One of those kids, Lyla Stensrud, was born after 21 weeks and four days, weighing just 14.4 ounces. It is almost certain that technology will advance to a place where there will be many more children like Lyla. Does anyone really argue that a single week makes that fetus a mere clump of cells? According to the Guttmacher Institute, around 15,000 Lylas are aborted every year.
Valenti, though, goes on to tweet, “the GOP is bankrupting parents with kids in the NICU – stays that cost literally millions of dollars.” Not only can you abort a completely healthy baby for reasons of emotional stress, but you can also choose not to care for viable infants because it puts unfair fiscal pressure on parents and hospitals. Do you know how much an autistic child costs? Why not them, as well?
If this is really an argument for post-birth termination, can someone explain the moral distinction between going to a NICU unit and injecting poison into a premature baby that is either causing the mother emotional fiscal stress or injecting poison into another baby–same exact age, same exact reasons–that’s in the womb? If you’re honest, like Valenti, there is none.

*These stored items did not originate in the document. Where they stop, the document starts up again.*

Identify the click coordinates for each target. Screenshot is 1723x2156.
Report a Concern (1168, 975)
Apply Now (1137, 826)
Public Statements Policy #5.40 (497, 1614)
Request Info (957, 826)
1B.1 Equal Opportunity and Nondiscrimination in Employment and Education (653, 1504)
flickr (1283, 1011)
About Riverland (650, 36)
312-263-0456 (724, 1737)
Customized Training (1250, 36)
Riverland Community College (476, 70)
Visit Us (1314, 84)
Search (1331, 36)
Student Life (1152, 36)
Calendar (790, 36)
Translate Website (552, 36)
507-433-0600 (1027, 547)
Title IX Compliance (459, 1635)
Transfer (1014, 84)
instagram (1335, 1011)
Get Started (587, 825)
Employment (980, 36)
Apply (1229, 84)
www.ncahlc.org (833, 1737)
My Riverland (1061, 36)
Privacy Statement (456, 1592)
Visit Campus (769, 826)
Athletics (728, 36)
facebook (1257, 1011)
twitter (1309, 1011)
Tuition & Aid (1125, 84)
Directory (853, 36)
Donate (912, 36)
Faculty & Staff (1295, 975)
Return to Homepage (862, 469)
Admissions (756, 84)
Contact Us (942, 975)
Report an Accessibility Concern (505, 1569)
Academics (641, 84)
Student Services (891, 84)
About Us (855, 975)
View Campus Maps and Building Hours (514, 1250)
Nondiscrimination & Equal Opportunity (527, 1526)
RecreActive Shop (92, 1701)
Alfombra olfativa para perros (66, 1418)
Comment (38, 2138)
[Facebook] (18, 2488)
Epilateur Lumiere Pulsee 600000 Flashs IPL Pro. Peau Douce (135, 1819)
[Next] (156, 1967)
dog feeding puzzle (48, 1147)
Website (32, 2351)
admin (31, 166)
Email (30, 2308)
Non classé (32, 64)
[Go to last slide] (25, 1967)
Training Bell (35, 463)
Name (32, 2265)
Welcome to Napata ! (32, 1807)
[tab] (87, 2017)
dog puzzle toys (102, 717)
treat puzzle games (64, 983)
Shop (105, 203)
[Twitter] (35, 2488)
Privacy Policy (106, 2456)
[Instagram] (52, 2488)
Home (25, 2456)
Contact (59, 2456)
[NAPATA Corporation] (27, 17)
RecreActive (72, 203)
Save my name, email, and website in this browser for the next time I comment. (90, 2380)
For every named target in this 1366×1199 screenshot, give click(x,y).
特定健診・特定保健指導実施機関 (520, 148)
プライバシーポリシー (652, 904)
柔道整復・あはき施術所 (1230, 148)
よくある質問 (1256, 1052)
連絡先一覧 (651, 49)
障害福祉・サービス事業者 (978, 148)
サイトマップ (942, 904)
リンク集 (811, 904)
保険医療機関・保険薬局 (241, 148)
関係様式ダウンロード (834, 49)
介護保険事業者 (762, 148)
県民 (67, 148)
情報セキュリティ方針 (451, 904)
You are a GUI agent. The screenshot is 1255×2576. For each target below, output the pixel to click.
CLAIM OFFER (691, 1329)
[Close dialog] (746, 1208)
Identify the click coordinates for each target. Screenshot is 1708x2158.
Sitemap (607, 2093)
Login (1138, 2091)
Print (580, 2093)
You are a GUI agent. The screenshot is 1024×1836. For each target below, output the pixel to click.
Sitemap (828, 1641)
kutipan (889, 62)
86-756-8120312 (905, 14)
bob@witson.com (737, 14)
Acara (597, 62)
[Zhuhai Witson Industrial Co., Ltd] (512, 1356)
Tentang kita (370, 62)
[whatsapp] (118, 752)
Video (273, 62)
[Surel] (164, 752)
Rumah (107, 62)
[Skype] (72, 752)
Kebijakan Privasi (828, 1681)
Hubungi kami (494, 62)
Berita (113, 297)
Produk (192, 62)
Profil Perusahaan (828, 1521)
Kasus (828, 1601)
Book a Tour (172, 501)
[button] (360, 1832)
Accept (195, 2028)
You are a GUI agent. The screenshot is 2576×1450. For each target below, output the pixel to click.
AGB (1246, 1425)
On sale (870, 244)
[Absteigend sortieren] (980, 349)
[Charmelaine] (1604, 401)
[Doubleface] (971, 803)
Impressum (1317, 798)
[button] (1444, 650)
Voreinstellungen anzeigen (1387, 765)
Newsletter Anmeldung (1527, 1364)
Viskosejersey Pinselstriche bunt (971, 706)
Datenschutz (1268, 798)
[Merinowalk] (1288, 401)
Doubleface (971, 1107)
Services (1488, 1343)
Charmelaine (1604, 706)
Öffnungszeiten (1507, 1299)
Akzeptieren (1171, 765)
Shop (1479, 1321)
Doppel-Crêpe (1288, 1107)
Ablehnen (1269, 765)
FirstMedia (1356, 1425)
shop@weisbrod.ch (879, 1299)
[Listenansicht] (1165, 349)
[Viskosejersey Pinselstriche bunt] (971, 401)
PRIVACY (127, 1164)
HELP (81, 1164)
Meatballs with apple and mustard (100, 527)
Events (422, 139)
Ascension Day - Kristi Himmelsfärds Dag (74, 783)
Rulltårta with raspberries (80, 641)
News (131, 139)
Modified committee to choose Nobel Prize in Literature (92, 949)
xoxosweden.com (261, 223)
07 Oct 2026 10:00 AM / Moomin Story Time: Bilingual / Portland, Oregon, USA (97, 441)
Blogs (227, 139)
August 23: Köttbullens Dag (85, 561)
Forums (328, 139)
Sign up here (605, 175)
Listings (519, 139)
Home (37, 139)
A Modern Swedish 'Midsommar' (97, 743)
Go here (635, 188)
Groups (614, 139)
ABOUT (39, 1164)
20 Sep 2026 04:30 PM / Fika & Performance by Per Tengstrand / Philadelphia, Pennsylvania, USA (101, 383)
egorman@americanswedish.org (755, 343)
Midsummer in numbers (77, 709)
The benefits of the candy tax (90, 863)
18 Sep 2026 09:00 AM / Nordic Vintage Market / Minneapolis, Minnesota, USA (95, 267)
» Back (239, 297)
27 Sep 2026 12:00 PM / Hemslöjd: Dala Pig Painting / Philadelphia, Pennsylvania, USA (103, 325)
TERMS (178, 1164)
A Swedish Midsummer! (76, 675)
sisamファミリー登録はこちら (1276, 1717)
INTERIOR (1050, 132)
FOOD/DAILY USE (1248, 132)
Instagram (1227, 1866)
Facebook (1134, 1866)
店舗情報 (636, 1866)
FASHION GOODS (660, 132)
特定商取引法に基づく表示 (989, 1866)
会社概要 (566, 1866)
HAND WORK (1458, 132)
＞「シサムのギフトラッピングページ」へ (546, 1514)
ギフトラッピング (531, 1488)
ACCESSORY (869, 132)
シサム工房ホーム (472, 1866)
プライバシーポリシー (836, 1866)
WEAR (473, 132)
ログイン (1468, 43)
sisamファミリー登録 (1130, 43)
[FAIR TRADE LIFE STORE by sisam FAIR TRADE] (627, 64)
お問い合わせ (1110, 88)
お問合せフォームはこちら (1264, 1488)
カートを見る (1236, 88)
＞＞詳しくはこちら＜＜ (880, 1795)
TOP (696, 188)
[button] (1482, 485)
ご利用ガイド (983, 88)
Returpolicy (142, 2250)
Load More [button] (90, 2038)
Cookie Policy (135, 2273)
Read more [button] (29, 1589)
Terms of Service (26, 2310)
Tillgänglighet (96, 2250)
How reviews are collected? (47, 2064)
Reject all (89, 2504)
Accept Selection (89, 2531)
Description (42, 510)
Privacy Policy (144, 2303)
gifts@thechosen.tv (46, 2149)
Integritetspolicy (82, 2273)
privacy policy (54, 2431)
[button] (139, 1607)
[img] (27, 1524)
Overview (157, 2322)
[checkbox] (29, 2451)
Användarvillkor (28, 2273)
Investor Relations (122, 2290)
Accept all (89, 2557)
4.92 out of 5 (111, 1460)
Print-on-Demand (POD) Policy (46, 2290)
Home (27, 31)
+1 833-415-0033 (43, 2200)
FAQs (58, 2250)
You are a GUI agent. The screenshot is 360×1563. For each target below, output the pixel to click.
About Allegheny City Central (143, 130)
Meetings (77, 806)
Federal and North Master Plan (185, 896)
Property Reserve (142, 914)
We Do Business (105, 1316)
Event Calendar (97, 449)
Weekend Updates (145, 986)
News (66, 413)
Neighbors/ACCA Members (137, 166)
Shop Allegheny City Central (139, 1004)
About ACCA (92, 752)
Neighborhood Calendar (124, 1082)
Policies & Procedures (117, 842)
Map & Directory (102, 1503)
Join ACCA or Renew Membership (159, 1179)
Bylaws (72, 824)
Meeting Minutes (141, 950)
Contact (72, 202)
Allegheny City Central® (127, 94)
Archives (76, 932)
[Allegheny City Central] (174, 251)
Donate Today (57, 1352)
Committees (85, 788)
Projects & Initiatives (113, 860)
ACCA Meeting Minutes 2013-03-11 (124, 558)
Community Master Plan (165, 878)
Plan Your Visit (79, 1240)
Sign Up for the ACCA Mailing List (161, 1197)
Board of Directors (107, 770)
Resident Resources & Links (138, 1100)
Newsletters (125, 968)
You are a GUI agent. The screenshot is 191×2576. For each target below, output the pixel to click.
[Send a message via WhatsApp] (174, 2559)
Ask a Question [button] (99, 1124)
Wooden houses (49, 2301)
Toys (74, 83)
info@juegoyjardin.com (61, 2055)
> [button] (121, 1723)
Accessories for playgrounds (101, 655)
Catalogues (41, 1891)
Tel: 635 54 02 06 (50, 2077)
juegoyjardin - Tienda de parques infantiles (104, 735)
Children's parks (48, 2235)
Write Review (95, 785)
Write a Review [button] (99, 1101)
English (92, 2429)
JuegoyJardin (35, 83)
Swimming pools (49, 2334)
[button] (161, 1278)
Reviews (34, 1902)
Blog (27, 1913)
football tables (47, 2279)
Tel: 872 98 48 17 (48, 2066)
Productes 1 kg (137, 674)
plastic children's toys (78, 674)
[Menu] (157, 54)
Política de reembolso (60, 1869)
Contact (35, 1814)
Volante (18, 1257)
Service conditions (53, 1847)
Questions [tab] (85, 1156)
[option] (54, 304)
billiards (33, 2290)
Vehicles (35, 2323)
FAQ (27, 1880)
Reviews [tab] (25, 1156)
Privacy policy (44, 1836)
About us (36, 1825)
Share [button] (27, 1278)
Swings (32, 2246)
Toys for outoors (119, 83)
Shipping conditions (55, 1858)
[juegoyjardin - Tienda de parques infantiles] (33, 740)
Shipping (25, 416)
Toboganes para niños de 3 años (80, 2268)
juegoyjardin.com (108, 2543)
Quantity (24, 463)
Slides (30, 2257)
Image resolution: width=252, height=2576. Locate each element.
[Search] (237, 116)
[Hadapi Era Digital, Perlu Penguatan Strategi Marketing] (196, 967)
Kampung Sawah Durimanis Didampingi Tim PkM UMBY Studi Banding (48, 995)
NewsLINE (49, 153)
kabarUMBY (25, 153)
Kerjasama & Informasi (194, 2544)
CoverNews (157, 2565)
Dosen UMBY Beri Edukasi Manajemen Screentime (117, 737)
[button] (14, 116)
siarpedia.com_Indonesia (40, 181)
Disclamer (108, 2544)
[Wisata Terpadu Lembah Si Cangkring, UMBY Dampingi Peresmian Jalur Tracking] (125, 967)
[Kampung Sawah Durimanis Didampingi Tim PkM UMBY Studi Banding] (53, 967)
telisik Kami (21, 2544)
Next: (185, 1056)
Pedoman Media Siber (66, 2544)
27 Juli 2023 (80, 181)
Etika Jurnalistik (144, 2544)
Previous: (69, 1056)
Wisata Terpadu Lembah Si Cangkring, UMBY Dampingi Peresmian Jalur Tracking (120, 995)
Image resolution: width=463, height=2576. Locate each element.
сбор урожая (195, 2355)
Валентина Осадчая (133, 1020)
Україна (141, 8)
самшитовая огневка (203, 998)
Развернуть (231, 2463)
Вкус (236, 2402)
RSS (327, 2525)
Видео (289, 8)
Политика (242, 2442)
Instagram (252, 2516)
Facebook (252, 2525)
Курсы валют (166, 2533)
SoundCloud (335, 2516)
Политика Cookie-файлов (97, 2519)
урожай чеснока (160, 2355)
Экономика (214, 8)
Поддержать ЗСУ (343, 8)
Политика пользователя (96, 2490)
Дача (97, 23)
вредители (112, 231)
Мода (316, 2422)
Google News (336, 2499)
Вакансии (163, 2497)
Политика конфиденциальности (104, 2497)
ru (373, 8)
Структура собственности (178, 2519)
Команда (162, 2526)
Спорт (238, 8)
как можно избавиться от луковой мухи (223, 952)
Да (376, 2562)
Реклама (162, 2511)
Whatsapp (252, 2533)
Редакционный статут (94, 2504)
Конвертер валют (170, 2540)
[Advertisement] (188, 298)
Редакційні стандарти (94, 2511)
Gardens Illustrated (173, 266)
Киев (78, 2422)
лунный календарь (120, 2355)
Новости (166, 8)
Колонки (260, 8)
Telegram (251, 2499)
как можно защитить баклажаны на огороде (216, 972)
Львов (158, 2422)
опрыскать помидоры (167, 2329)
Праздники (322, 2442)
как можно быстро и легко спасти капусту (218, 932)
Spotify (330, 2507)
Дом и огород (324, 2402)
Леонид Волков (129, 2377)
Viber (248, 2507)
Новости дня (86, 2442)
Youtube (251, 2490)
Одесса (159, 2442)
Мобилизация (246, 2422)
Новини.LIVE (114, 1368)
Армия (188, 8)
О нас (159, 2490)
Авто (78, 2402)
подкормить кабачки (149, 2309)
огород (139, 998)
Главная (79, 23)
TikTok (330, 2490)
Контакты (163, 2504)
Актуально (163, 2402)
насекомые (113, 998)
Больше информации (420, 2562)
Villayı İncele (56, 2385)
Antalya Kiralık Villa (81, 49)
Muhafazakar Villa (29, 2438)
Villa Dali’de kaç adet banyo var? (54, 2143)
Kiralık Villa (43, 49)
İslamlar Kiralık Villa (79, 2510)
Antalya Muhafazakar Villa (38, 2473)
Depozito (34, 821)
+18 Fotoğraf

Most people circumvent the reality of late-term abortion (and post-abortion killings) for convenience by claiming it never happens. This is a highly dubious contention. But if it’s true, why pass state laws protecting doctors who might engage in the practice? Seems like a good way to incentivize it. And if there is no market for infanticide, why do people like Kermit Gosnell exist? What is the difference between what Gosnell did and what they want to legalize—other than cleaner facilities?
For many years, Democrats have been allowed to get away without any serious questions regarding their opposition to post-20-week abortion restrictions. Despite interference from fact checkers and other Democratic Party surrogates, for example, their 2016 presidential nominee Hillary Clinton supported, from conception to crowning, not a single restriction on the procedure. This fact becomes obvious in the rare times they’re honest about what abortion means.